- [Records shown]:
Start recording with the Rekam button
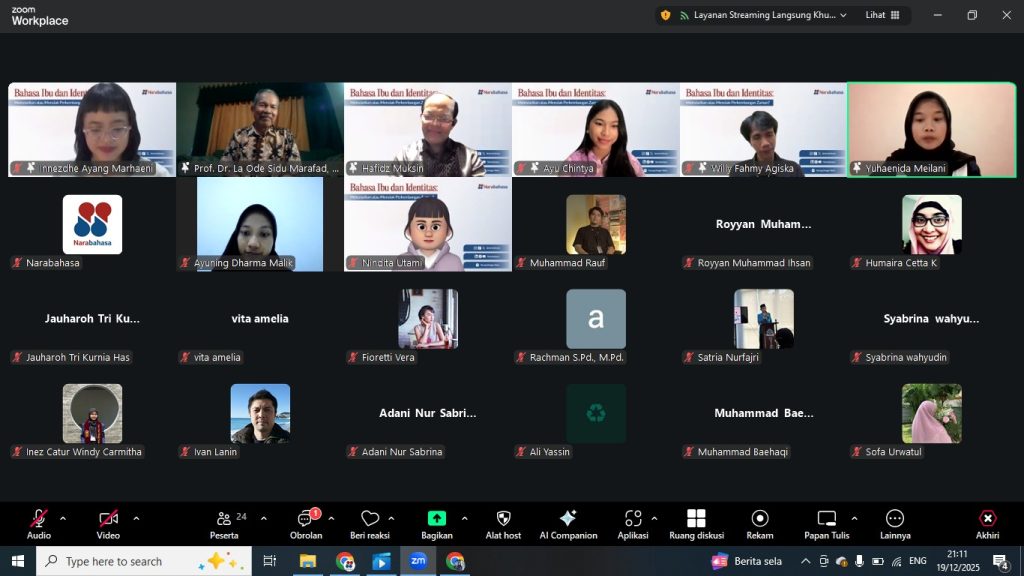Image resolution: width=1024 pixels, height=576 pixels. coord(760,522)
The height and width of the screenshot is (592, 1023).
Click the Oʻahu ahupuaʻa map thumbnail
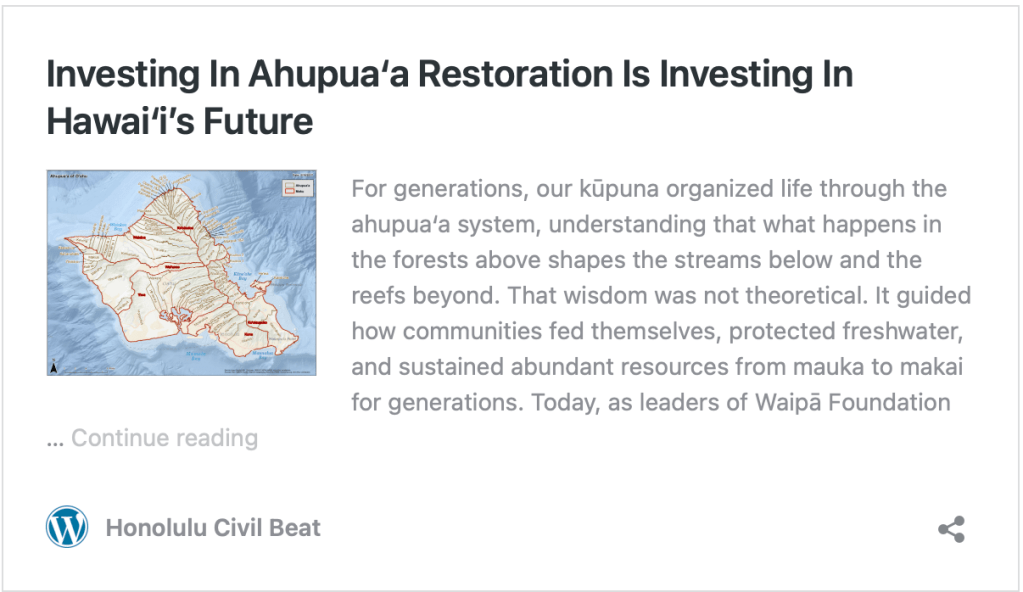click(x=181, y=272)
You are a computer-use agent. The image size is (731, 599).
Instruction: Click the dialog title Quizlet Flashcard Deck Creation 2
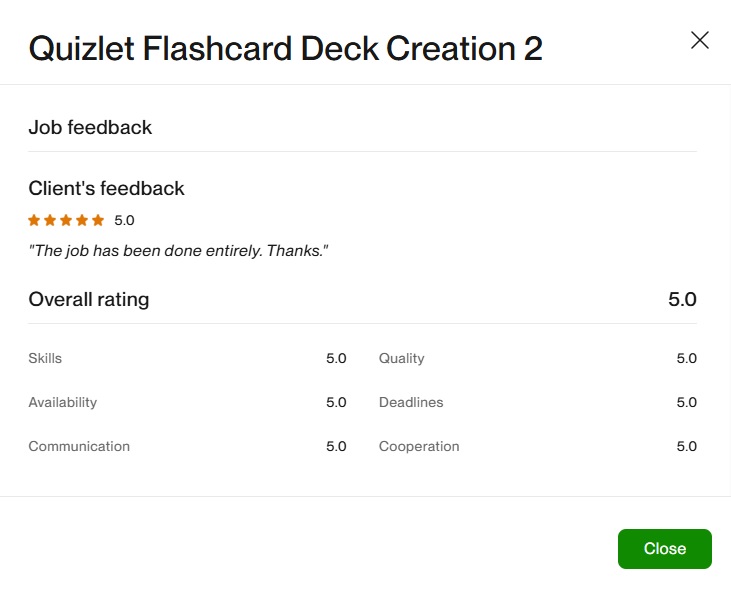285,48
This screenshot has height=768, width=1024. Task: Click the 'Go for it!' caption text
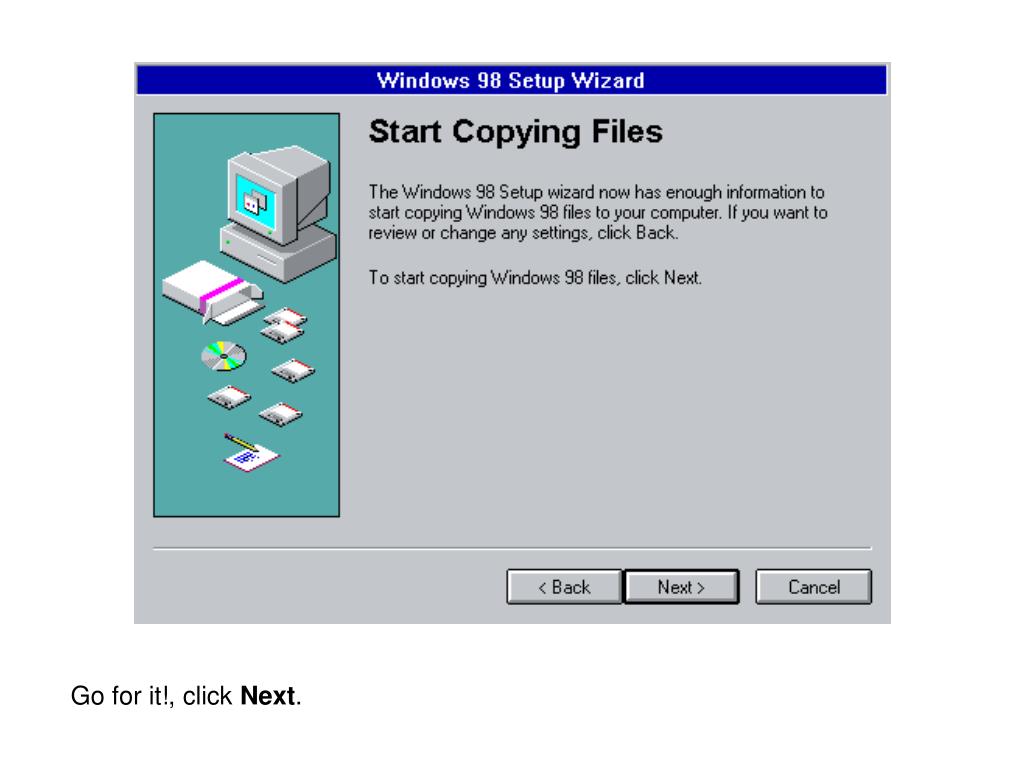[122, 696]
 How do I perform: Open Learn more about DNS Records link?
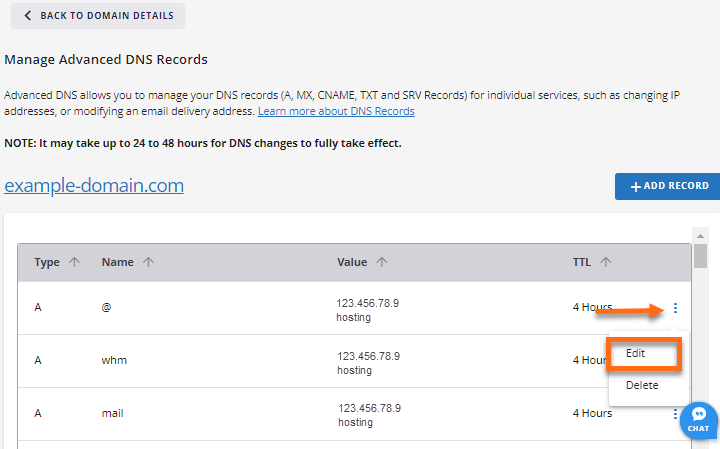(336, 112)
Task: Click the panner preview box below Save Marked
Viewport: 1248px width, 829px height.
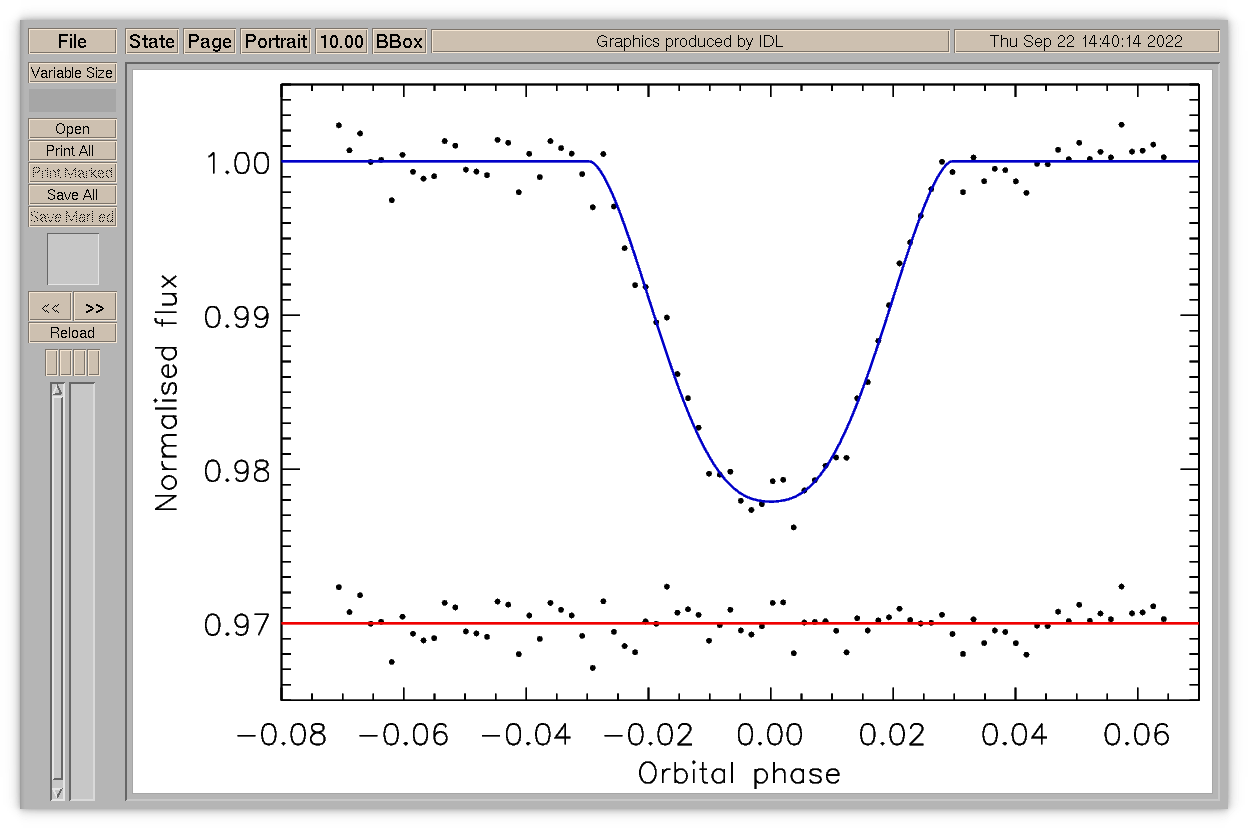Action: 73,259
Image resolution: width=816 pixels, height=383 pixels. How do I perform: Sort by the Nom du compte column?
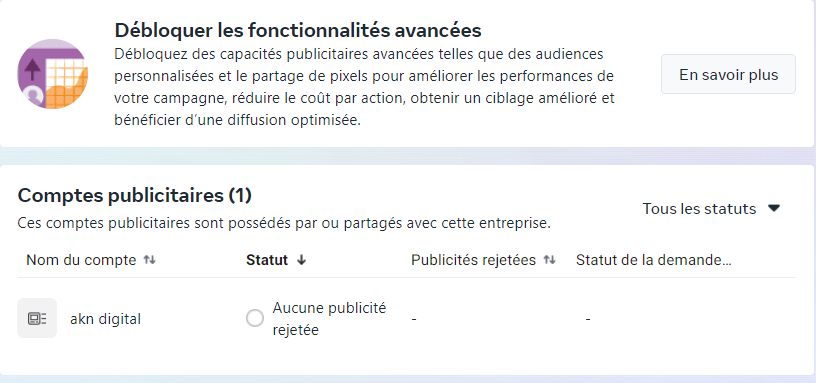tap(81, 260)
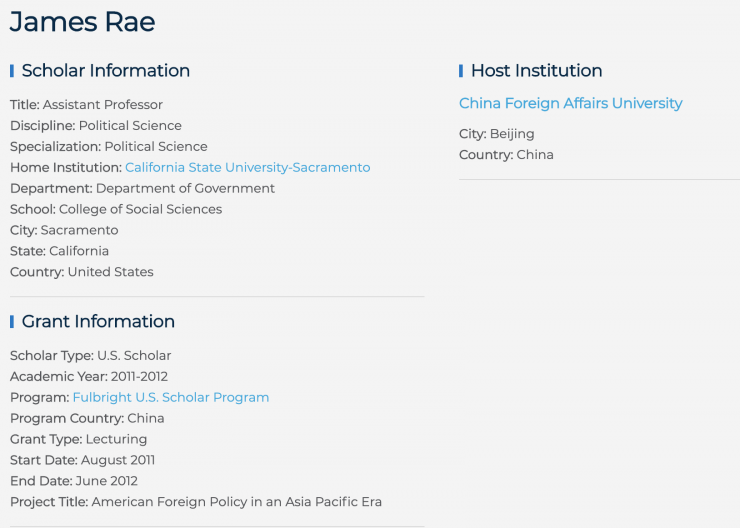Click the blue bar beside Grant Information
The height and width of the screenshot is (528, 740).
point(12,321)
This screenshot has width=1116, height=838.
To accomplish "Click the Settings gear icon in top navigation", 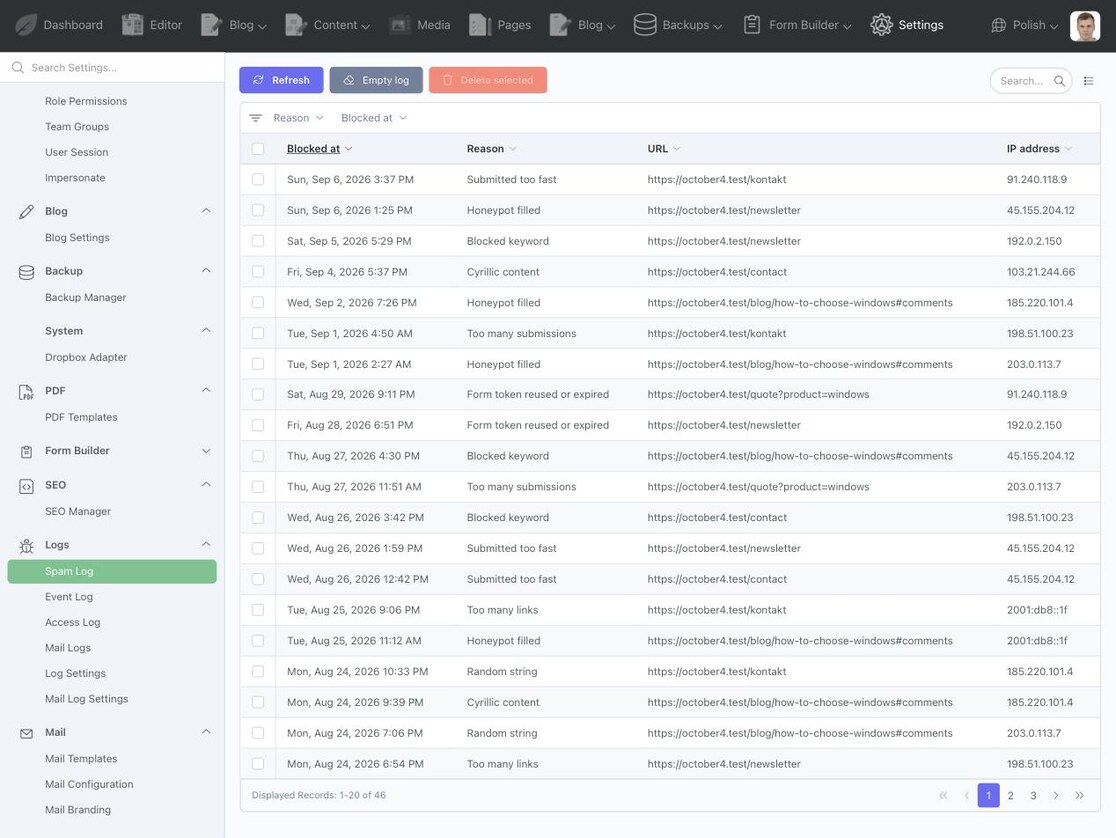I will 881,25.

- [Work to be completed]:
Look through the listing above for the line with "Viewport: 1248px width, 829px height." and the line with "This screenshot has width=1116, height=838.". Write out exactly those lines and everything between, leaving out pictures.

- [Exercise solution]:
Viewport: 1248px width, 829px height.
Action: 73,259
Image resolution: width=816 pixels, height=383 pixels. How do I perform: Sort by the Nom du compte column?
tap(81, 260)
Click the blue bar beside Grant Information
The height and width of the screenshot is (528, 740).
point(12,321)
This screenshot has width=1116, height=838.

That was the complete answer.